De paladares vamos sobrados y si bien hay préstamos por todos lados, compartamos los agasajos de esta tierra buena que no siempre es justa. Los sevillanos tenemos que ser los defensores de lo propio, pero eso tampoco significa no dar la oportunidad a lo que viene de fuera. Imaginen una Sevilla sin la papa americana. No les deleitaré con su cocina, pues ya más de uno tiene la boca hecha agua. Pero hasta sabor tiene la ciudad cuando te impregna su pasado y te encandila en su presente.

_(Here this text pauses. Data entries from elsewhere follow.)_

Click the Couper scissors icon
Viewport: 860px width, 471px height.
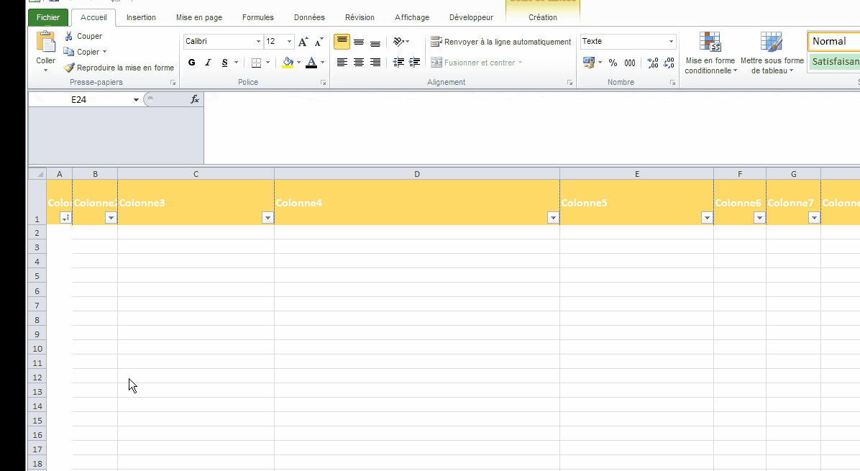(x=69, y=36)
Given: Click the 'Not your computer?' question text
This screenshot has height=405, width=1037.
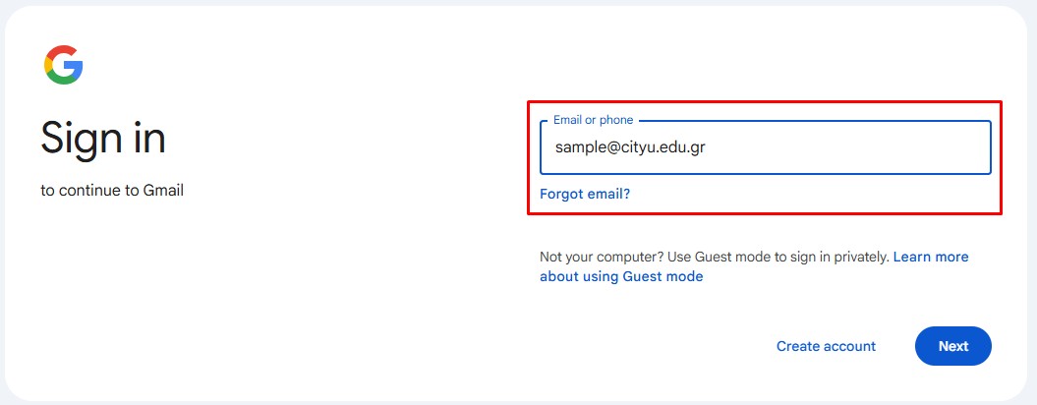Looking at the screenshot, I should (x=602, y=257).
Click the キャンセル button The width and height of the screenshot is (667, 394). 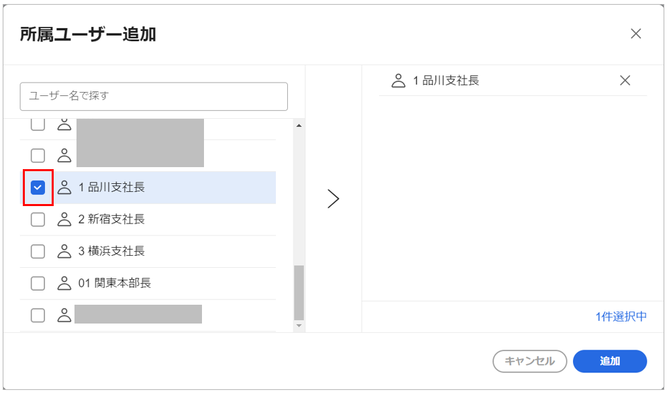529,361
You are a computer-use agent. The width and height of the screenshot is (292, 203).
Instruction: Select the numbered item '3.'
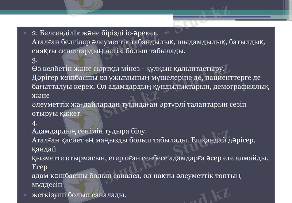point(35,60)
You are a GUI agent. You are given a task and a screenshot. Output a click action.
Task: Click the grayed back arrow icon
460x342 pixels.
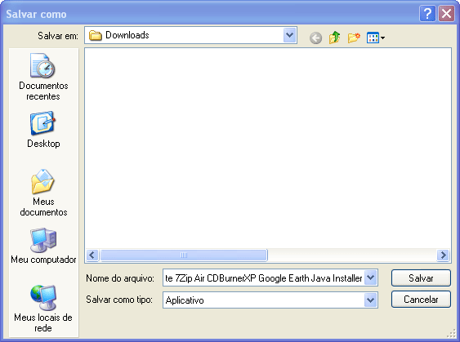315,38
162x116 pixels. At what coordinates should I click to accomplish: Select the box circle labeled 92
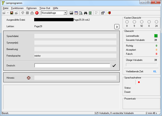coord(141,22)
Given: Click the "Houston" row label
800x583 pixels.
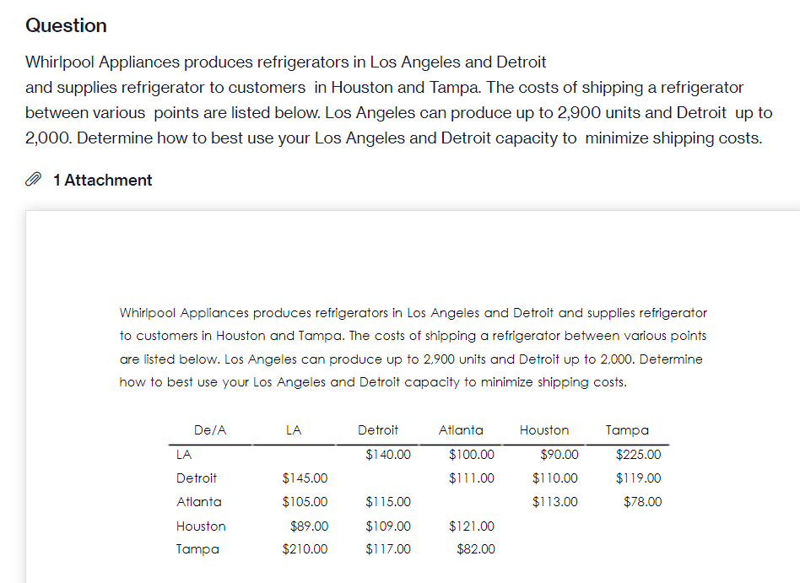Looking at the screenshot, I should coord(201,526).
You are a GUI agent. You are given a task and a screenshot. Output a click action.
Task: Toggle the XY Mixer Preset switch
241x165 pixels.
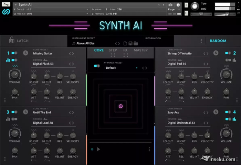point(97,66)
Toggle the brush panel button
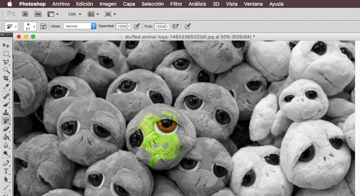The height and width of the screenshot is (196, 360). coord(44,26)

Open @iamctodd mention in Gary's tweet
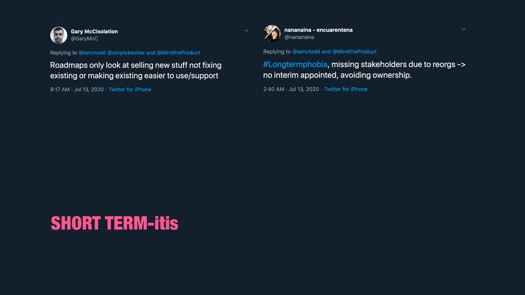[92, 53]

¿Quién no ha oído aunque sea de refilón el llanto de una guitarra saliendo del rincón más inverosímil? Le seré franco, el flamenco no es algo que me apasione, pero forma tanto del paisaje como la Torre del Oro. Y en algunos momentos, me ha hecho estremecer. Pero todo forma parte del mismo concierto armónico: la bulla de sus calles, el silencio de su madrugada, los vendedores ambulantes, la gitana con el romero, la voz del señor elegante, el señor que pide limosna, el chaval con desaire, la reflexión del anciano, la banda que ensaya para una primavera que se angosta, el ole a cualquier detalle, el músico callejero, las risas de los amigos y la soledad que también suena para quien saber mirar, el barragán dando consejos y el sabio callando. Todo esto y mucho más forma parte de la música de ambiente de Sevilla.

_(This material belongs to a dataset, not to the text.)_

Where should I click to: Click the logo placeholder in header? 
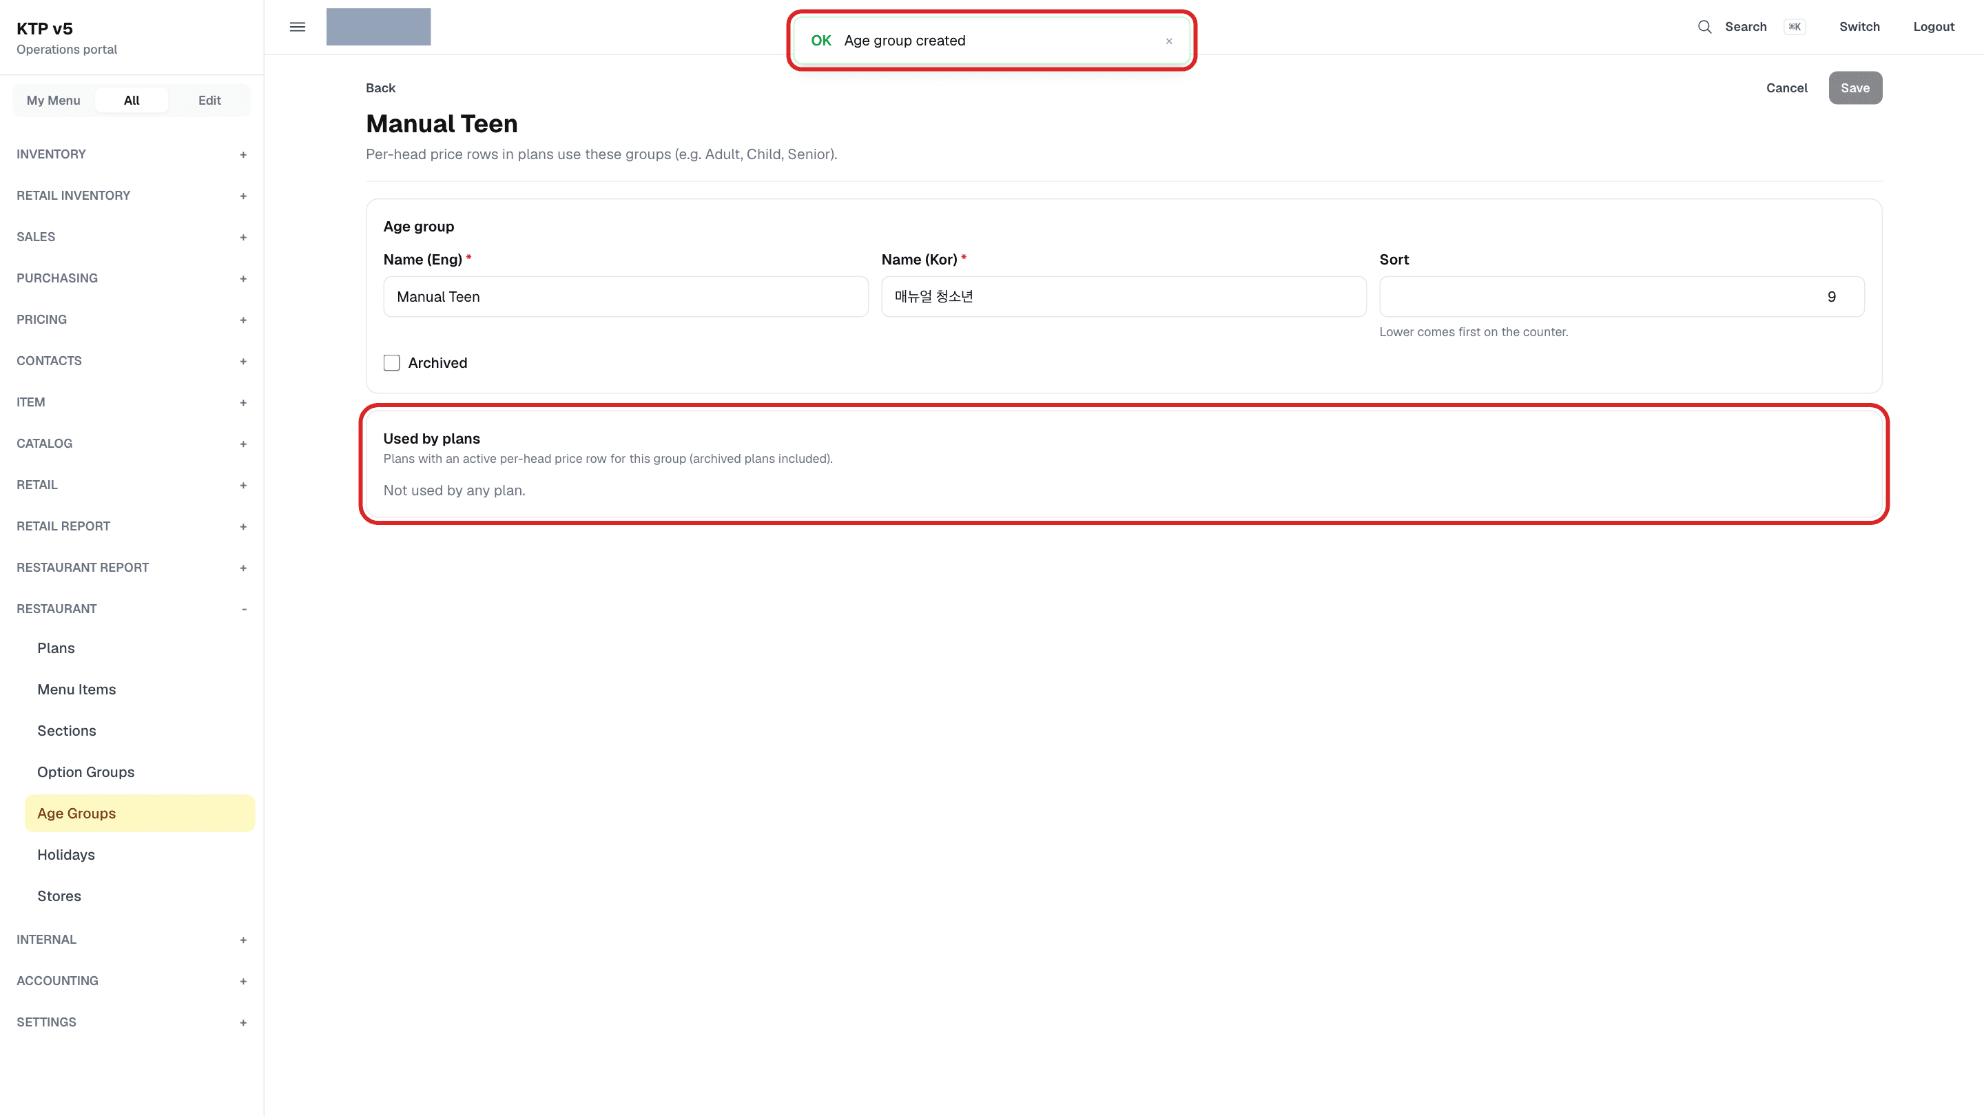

En Sevilla también hay lugar para el tacto. Se puede tocar el pasado, siempre desde el respeto e incluso abrazarlo. Confieso que alguna vez lo hecho. No sólo a todo su pasado, también he rozado con mis dedos la flora y la fauna de los jardines del Alcázar, o he apoyado mi mano sobre el hombro del Hombre de Piedra, he surcado con mi dedo en la base romana de la Giralda como si fuese braille, como si así entendiera mejor, he agarrado con fuerza alguna reja mientras rezaba en soledad en las puertas de una iglesia cerrada, he mojado mi rostro en una fuente del parque de Maria Luisa, he besado manos de cristos y vírgenes testigos mudos de miles de oraciones, he arrastrado los pies para sentir el pasado como en la vieja mezquita que hubo en San Lorenzo o la calzada romana de la Puerta Jerez. Y cuantas cosas me dejo pues mi memoria tiene huecos.

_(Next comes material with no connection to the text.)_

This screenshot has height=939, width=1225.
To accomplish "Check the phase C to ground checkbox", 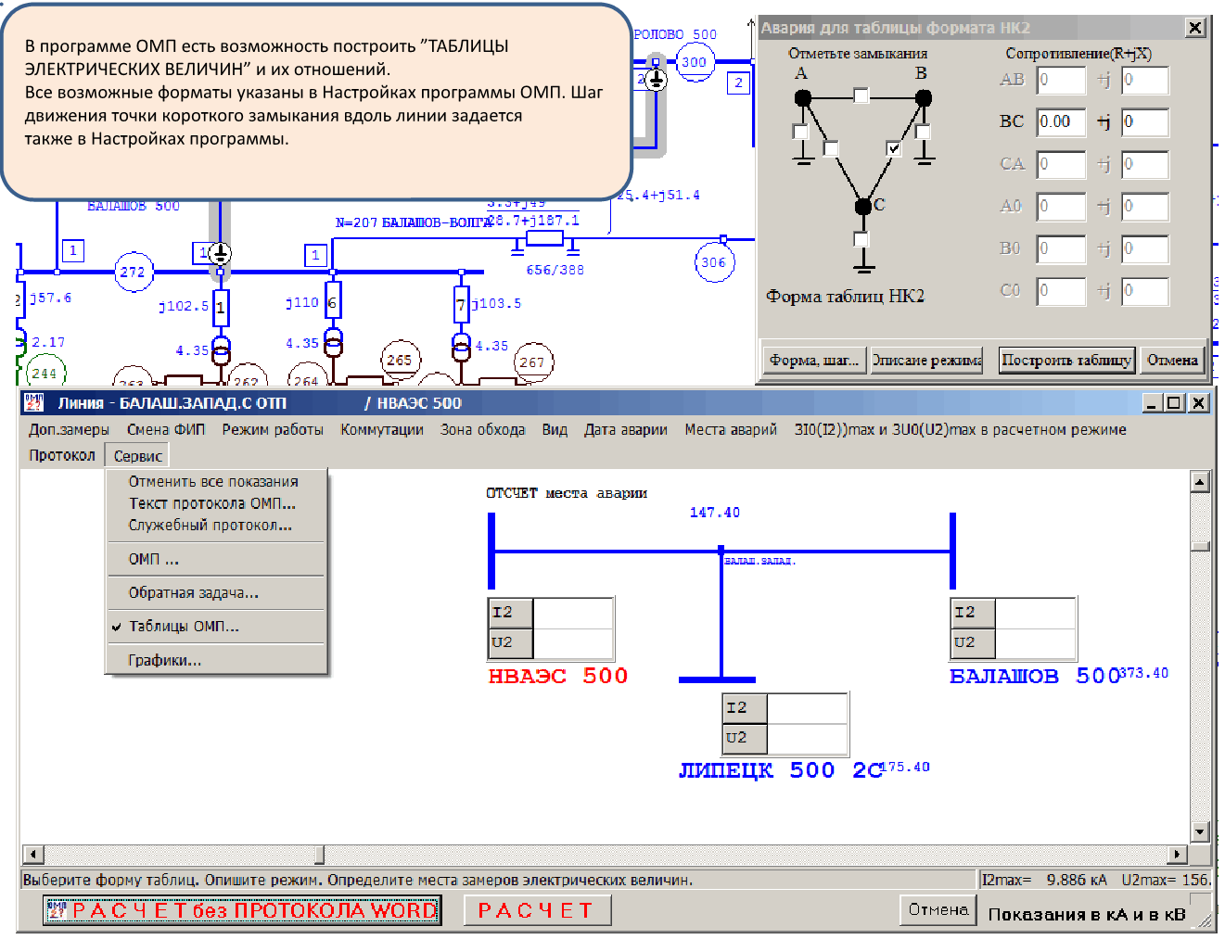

He visto la gloria de su pasado, desde las columnas de cuando la vieja Hispalis, pasando por la huella indeleble almohade, el cristianismo de la mano del gótico y el barroco que forma parte inseparable de la urbe. Con un poco de imaginación, he viajado: he paseado con Hércules, he conversado con César, he reflexionado con San Isidoro, he escuchado la declamación del gran Al-mutámid, he combatido codo con codo junto a Bonifaz y el rey Santo, he construido las atarazanas de Alfonso X, he presumido de tu NO&DO, he estado invitado en la boda del Emperador Carlos, me he arrodillado frente a las pinturas de Valdés Leal, mi hija ha sido inspiración para Murillo, a Velázquez le he dado conversación en una tarberna, se me ha caído el alma frente a las gubias de Montañés y Juan de Mesa, he guiado a Olavide para su plano, me he estremecido con Bécquer, he llorado viendo como tiraban las puertas y murallas que guarnecían tu pasado, he visto los cambios de la Expo del 29, he sufrido con la Guerra que dejó heridas abiertas, he perdonado y he crecido viendo como la ciudad se abría al mundo. Tradición y esencia no están reñidas con el progreso. Sólo hay que entenderse y respetarse. Que así sea. Te añoro, oh mi ciudad, pero sigues viva. Todo llegará.


¡Cuantas cosas he hecho para sentirte Sevilla! Y aunque esté lejos, nunca me abandonas.